The high accuracy claims of Haick's research group is "very reasonable, if the signal is not masked by environmental fluctuations in some manner," Agarwal said, though he cautions that some "breath-based tests have had difficulty duplicating results in different regions, likely because the sensor has difficulty adjusting to different background air signals."

Other scientists raise additional concerns.

Not ready for prime time?

Dr. George Preti, a faculty researcher at Monell Chemical Senses Center, a nonprofit scientific institute in Philadelphia, said it's hard to distinguish body chemicals from environmental chemicals in breath samples because "most of the compounds detected in breath are also detected in room air and their levels are similar to each other."

Until scientists "understand the origin and biochemical pathways leading to disease-related" markers in human breath, reliable results from a diagnostic breath test will be difficult to achieve, he stated in a recent review of studies.

In fact, there are more than a few issues that must be addressed before effective technologies will be produced, according to Dr. Lisa Spacek, an adjunct assistant professor at Johns Hopkins School of Medicine, and Terence Risby, professor emeritus at the Johns Hopkins University Bloomberg School of Public Health.

Using breath to diagnose disease first requires a profile of breath molecules for normal health to be established, Spacek and Risby say in a recently published paper. These must take into account variables such as age, gender, ethnicity and body mass index.

Researchers also need to investigate the factors that might contaminate breath results, such as what someone ate within eight hours of breath collection or whether they used a mouth rinse, say Spacek and Risby. Another issue: How do you store breath that is not immediately analyzed?

Advances in instrumentation, particularly portable monitors, is one factor inspiring and enabling the new research into breath analysis.

Though the field is growing and results are promising, translation of the work into meaningful tests is another matter: "I take every claim by manufacturers ... with a grain of salt," Risby wrote in an email.

Today's widespread interest in breath analysis stems from the relatively recent discovery -- within the past 20 years or so -- that nitric oxide, a common pollutant, works as a signaling molecule in the cardiovascular system, Risby observes. The three scientists who made the discovery won a Nobel Prize for their efforts in 1998.

So despite ancient roots, Risby says, "clinical breath analysis remains in its infancy."

*Supplied data*

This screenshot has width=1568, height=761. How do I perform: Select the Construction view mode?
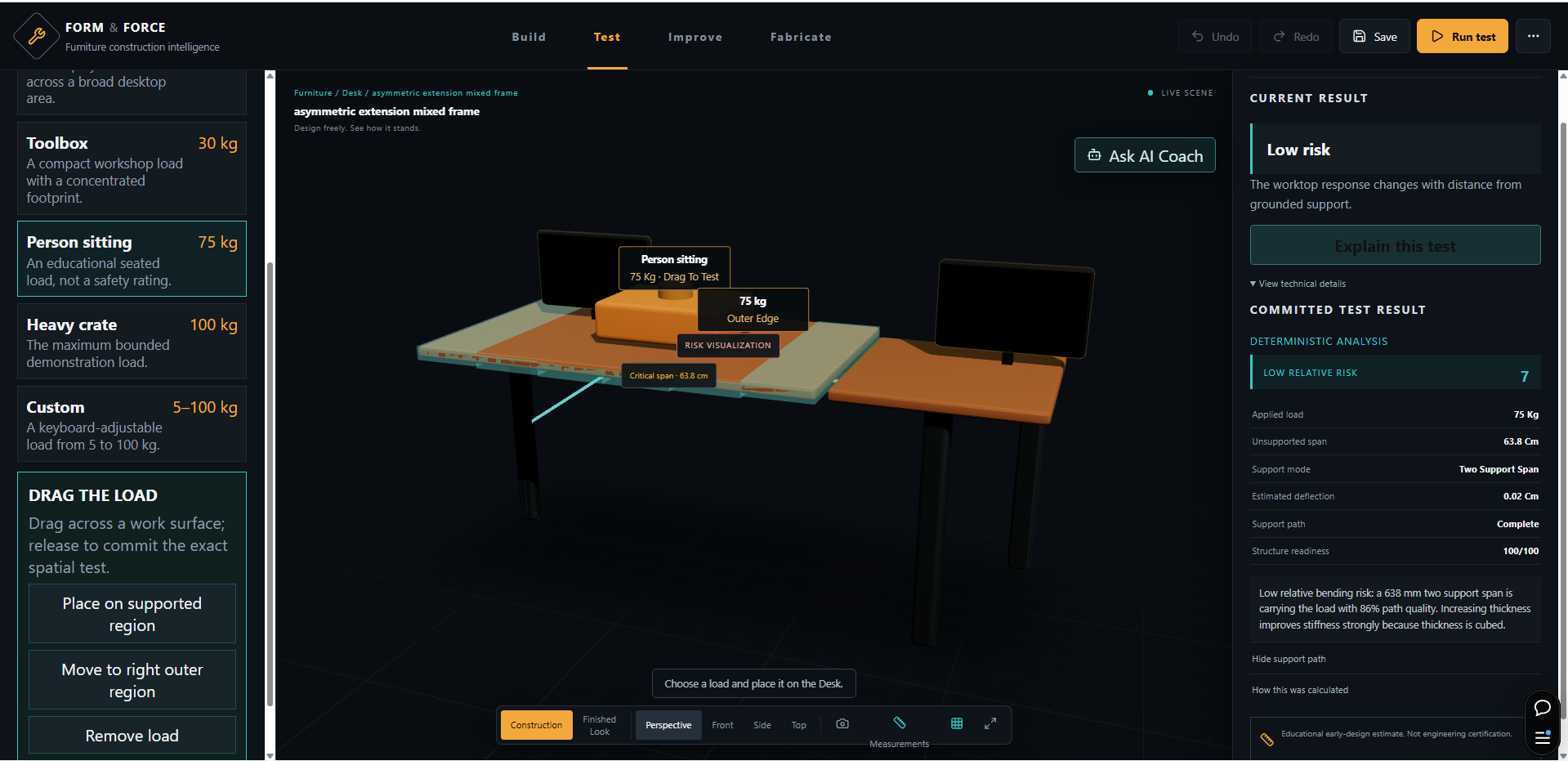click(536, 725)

* * *

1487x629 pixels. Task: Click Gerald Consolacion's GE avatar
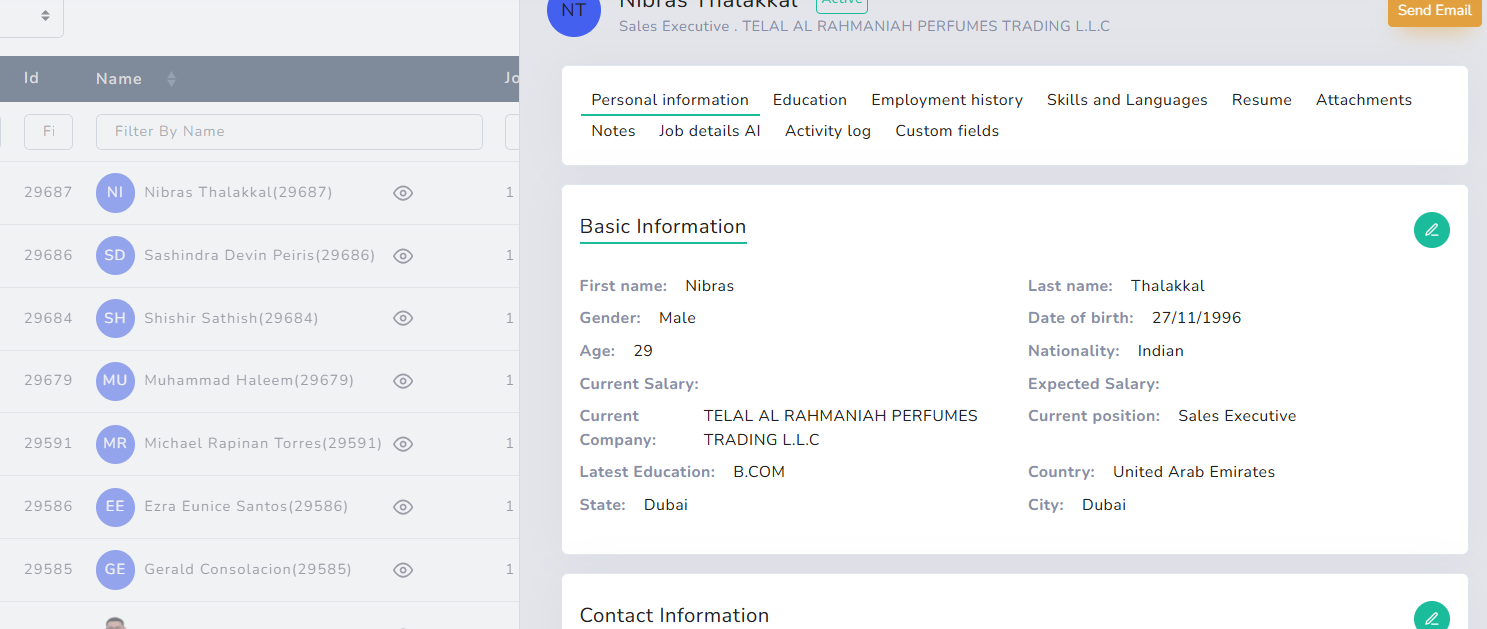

*Exercise*
In the breath-analysis text, what year did the three scientists who found that nitric oxide works as a signaling molecule in the cardiovascular system win a Nobel Prize?

*Response*
1998